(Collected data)
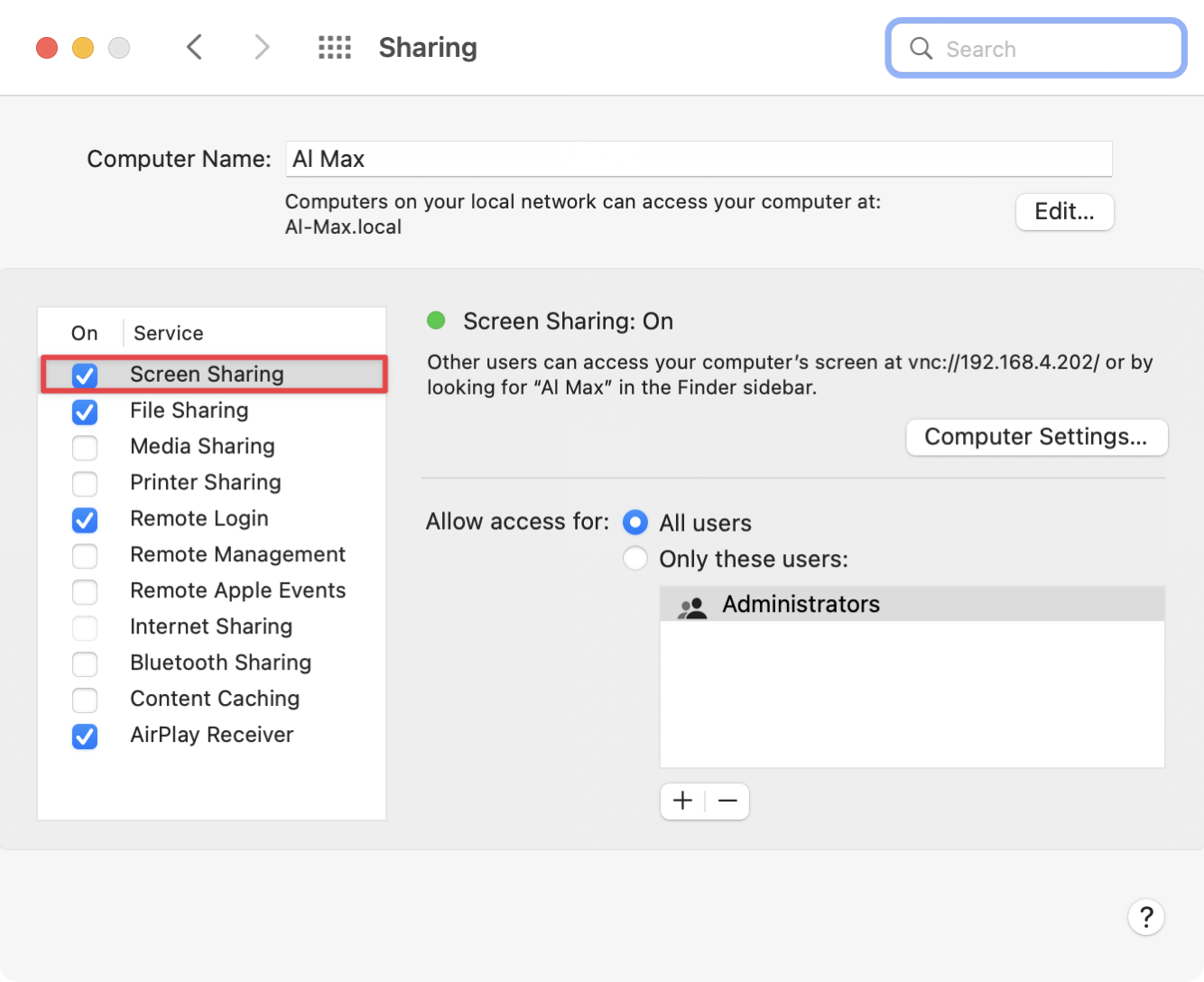Show all preferences grid icon
Viewport: 1204px width, 982px height.
(335, 48)
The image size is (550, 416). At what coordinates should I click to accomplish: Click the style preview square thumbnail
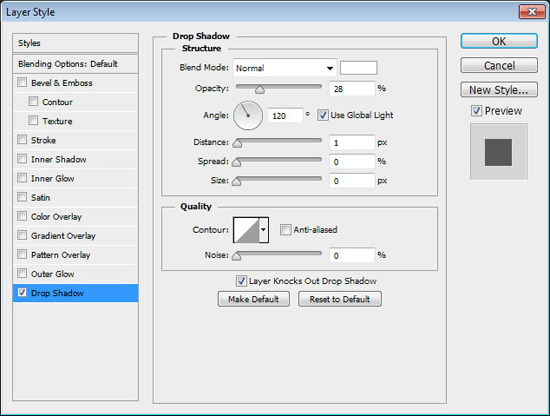(498, 152)
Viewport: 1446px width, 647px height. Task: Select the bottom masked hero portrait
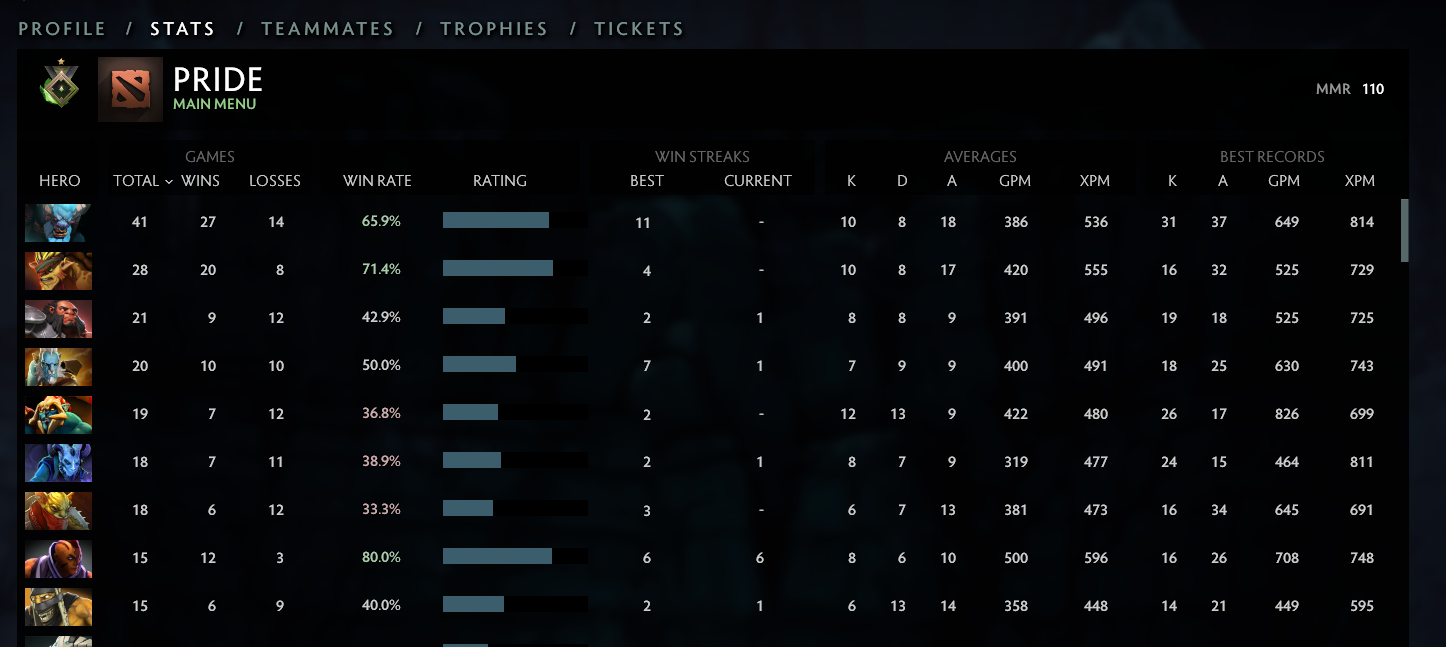coord(58,606)
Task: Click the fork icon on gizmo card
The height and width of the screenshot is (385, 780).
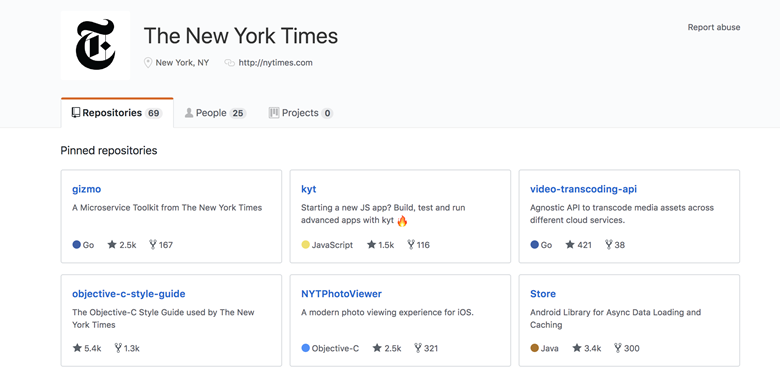Action: pyautogui.click(x=153, y=245)
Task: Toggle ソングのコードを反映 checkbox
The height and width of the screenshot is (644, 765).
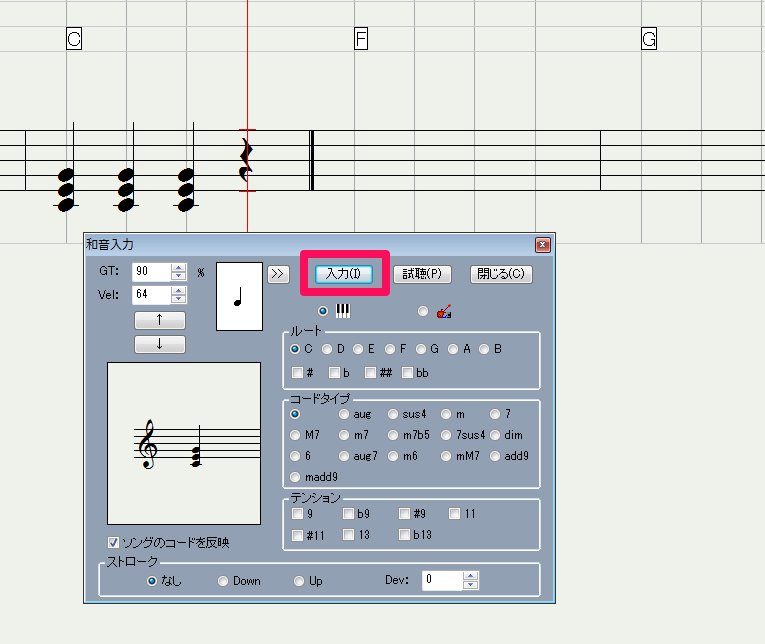Action: click(114, 543)
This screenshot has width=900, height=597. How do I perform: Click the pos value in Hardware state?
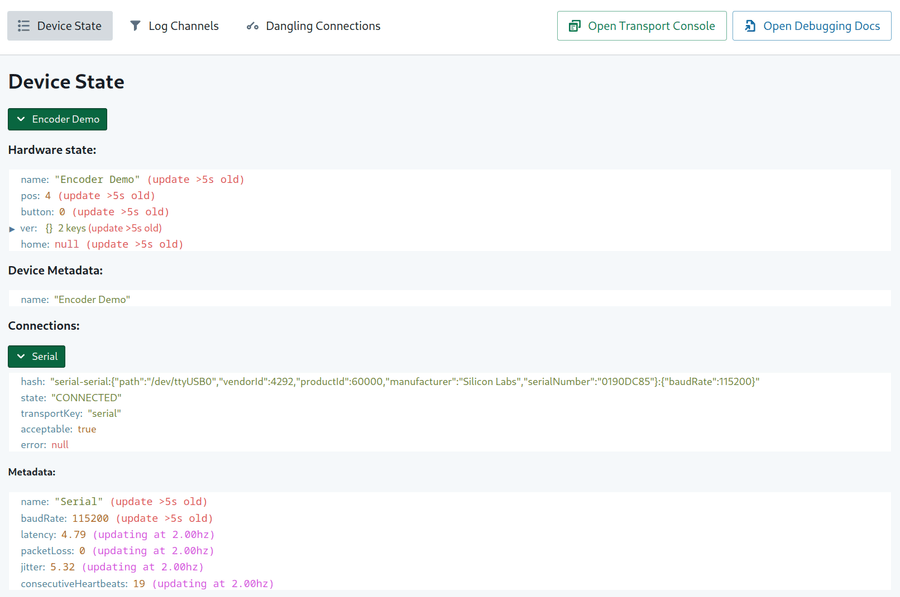pyautogui.click(x=48, y=196)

*Work to complete:* Please output only the lines running from the one that holds "The image size" through the last line of the entries, both ends included, without any images.

*Solution:*
The image size is (550, 416). At what coordinates should I click to accomplish: Click the style preview square thumbnail
(498, 152)
Viewport: 1446px width, 647px height. Task: Select the bottom masked hero portrait
coord(58,606)
Task: Click the fork icon on gizmo card
The height and width of the screenshot is (385, 780).
Action: pyautogui.click(x=153, y=245)
Task: Toggle ソングのコードを反映 checkbox
The height and width of the screenshot is (644, 765).
Action: click(114, 543)
This screenshot has width=900, height=597. How do I perform: Click the pos value in Hardware state?
pyautogui.click(x=48, y=196)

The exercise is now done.